On the subject of a tourniquet there use is very effective and should be applied at the highest point you can on the limb (only used on limbs but I think thats pretty obvious). One hour is not a correct figure in today's medicine in the U.S. and even in theater they say 12 or more hours. you can also use a tourniquet to stop bleeding while you apply a pressure dressing.

the order of how to use these three approaches should go in this order:
1. pressure dressing (this includes my favorite which is just lots of gauze and ace bandages)
2. tourniquet placed as close to the thorax as possible. this is in the armpit above the bicept and the groin just below the butt cheek. there is little chance of loosing a limb in a reasonable amount of time by using a tourniquet
3. any form of quick clot.

I have a awesome booklet that is very informative on these and many other things but I have to make sure I can discriminate this before I post anything. I know you guys understand.

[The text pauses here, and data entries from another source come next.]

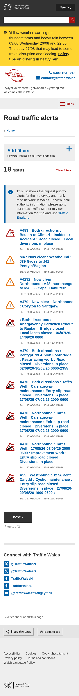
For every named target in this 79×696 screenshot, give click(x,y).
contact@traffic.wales (58, 78)
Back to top (52, 631)
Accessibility (12, 653)
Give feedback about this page (23, 617)
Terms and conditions (41, 658)
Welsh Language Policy (19, 662)
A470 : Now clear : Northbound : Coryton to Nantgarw (46, 304)
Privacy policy (13, 658)
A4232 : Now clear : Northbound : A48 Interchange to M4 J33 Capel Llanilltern (46, 283)
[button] (39, 152)
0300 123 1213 (64, 73)
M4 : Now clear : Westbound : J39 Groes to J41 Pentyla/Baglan (45, 261)
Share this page (20, 631)
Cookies (31, 653)
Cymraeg (65, 7)
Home (10, 130)
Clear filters (63, 170)
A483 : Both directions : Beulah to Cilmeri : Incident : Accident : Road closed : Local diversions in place (46, 237)
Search (72, 20)
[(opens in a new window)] (16, 6)
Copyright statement (55, 653)
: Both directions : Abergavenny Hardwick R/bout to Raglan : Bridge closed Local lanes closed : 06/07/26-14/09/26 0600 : (46, 328)
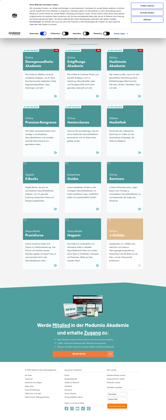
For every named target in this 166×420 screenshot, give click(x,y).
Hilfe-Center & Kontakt (33, 393)
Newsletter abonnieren (117, 406)
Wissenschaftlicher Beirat (74, 397)
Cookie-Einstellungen (32, 390)
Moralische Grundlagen (33, 382)
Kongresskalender (71, 379)
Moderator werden (113, 382)
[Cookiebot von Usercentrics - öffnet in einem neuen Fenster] (15, 33)
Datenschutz (29, 386)
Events (67, 375)
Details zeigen (119, 34)
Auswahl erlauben (147, 13)
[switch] (65, 33)
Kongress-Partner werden (116, 379)
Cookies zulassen (147, 6)
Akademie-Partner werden (116, 375)
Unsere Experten (70, 393)
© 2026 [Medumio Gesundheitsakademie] (40, 370)
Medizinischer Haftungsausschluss (37, 397)
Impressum (29, 379)
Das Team (28, 375)
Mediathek (68, 386)
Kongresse (68, 390)
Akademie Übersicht (72, 382)
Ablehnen (147, 20)
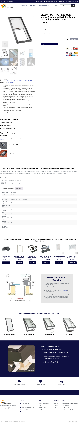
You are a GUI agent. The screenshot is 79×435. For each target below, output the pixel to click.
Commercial (32, 5)
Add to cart (74, 39)
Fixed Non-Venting (9, 334)
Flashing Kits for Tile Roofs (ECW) (45, 257)
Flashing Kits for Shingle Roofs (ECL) (32, 257)
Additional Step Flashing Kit (6, 257)
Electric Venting (49, 334)
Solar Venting (69, 334)
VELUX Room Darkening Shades (72, 257)
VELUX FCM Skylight (30, 80)
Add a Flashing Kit (45, 33)
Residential (23, 5)
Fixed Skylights (10, 82)
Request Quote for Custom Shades (49, 44)
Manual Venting (29, 334)
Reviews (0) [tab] (18, 188)
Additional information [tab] (8, 188)
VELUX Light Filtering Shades (59, 257)
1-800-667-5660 (61, 386)
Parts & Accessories (43, 5)
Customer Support (61, 384)
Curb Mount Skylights (10, 80)
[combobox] (65, 5)
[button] (33, 16)
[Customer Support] (61, 381)
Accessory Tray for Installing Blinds (19, 257)
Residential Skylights (20, 80)
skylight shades (63, 290)
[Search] (73, 5)
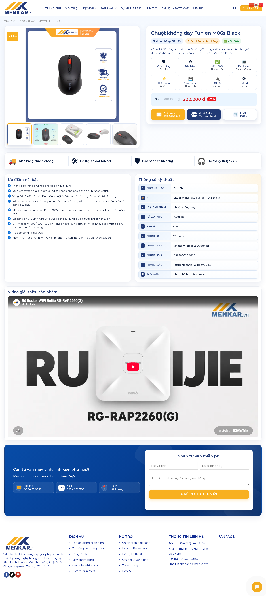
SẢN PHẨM (107, 8)
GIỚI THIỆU (72, 8)
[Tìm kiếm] (234, 8)
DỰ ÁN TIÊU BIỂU (132, 8)
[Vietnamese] (261, 4)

Any question I can answer I will be more than happy to help.
A couple of corrections here.

You apply a tourniquet only as a last resort, or to control the bleeding while you apply clotting agents and pressure dressings unless you have no other means to save someone's life. You tighten it only to the point at which bleeding stops, no more to avoid cutting off blood flow completely an causing the loss of the limb.

If you leave a tight tourniquet on longer than 1 hour, you are going to lose the limb period unless you have not tightened it sufficiently.

In transport the tournequet should be loosed slightly, just enough to be sure there is a little blood flow for one out of each five minutes to avoid tissue death.

I'm not sure where you are getting your information from but it is not accurate. You cut off the blood flow and the limb dies.

Also, you place it on a pressure point between the wound and the body(Google "Pressure points blood flow") closest to the wound so as to reduce the amount of tissue that may be compromised.

Dead is dead whether it's a finger, arm, leg, or person, and cutting off blood flow for any significant amount of time gurantees death.

Tourniquets (ArmyStudyGuide.com)

Not trying to jump on you here but you have got to be extremely careful about applying a tourniquet or you can easily end up doing far more harm than good.